Task description – Across the entries that follow, count the lines with the string "agent" and reply with that count alone.

Provided records –
#####

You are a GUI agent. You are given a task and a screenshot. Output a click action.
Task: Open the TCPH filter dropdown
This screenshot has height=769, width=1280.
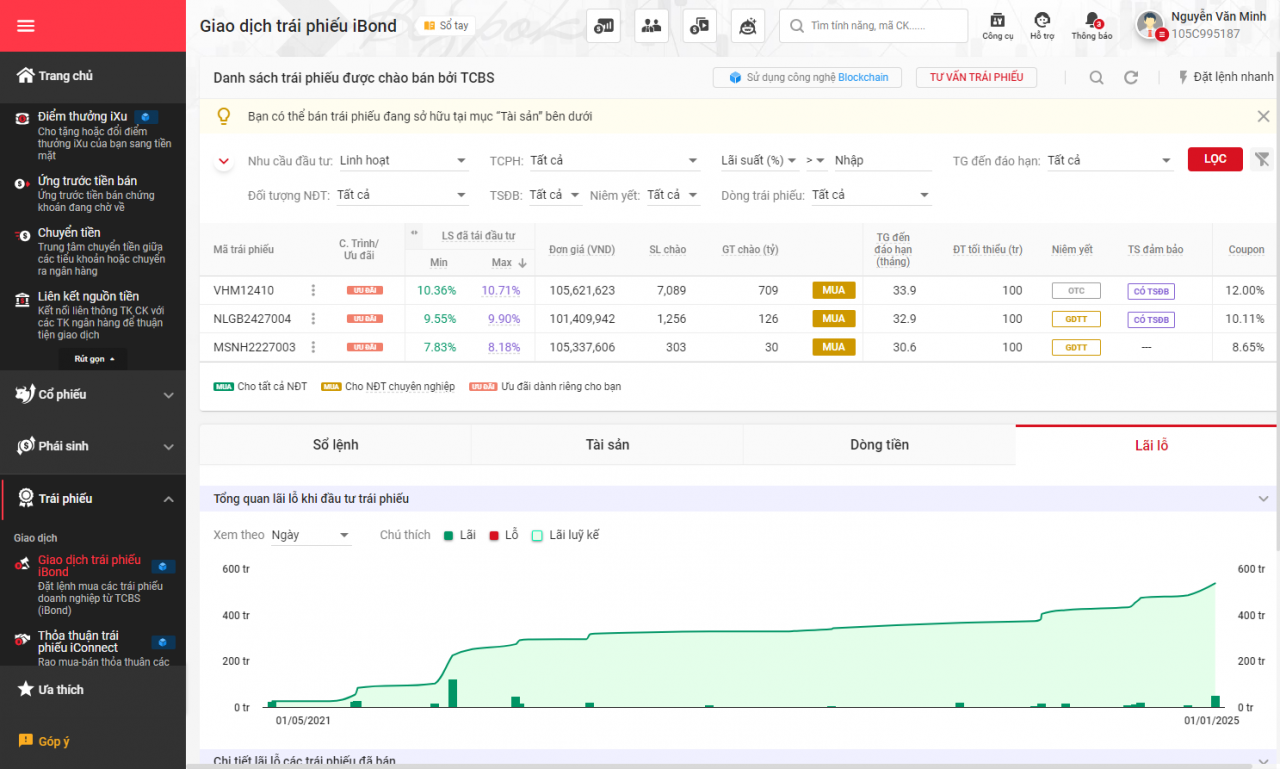615,159
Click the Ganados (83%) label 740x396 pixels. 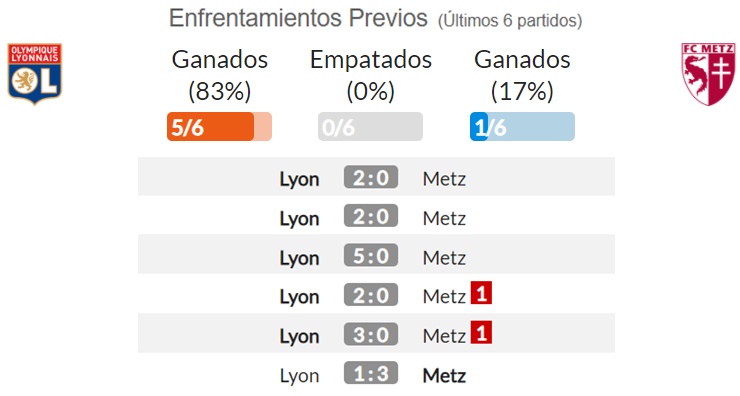point(219,75)
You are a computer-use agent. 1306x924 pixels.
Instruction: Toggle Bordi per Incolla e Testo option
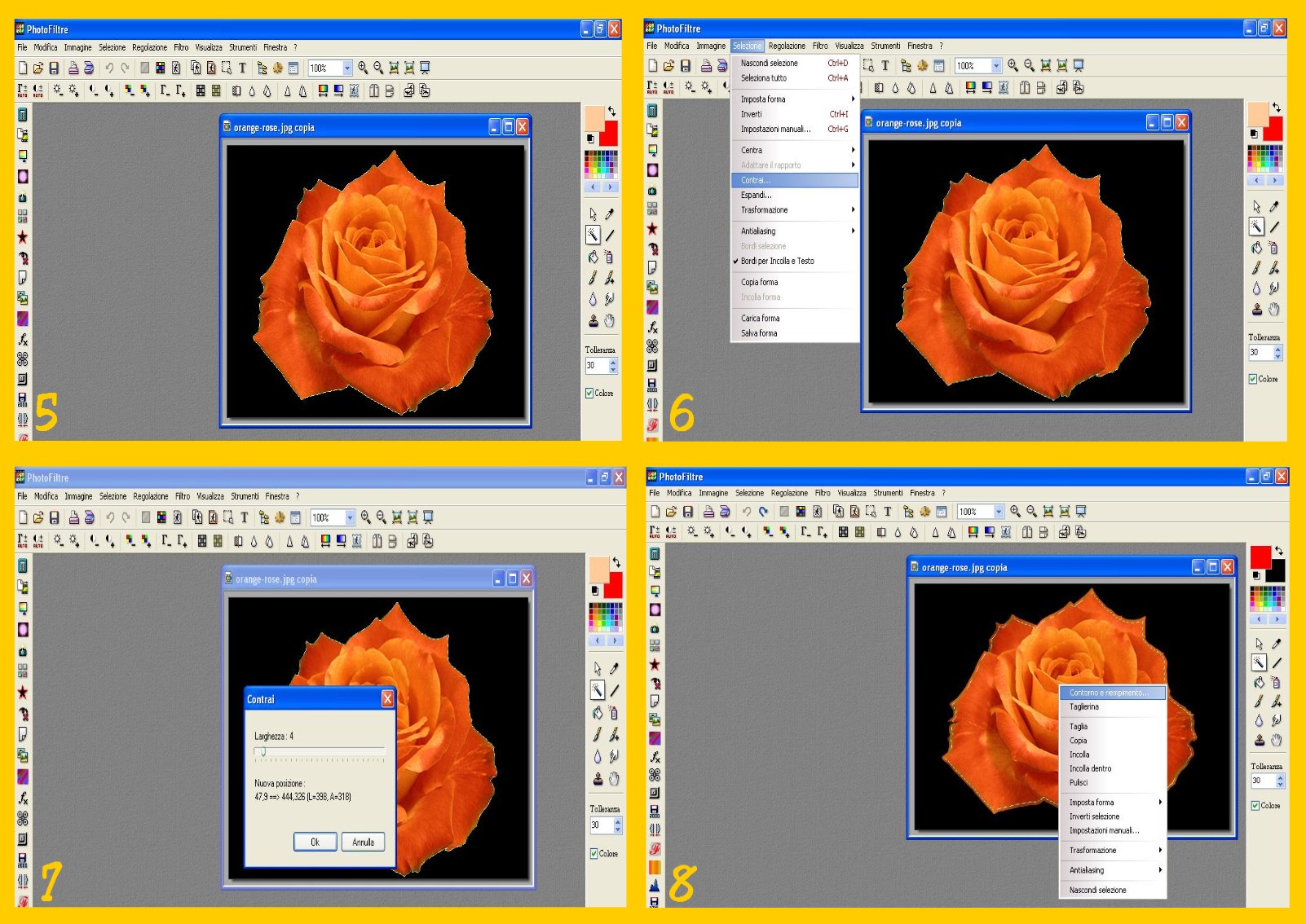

#####

Result for this task – 2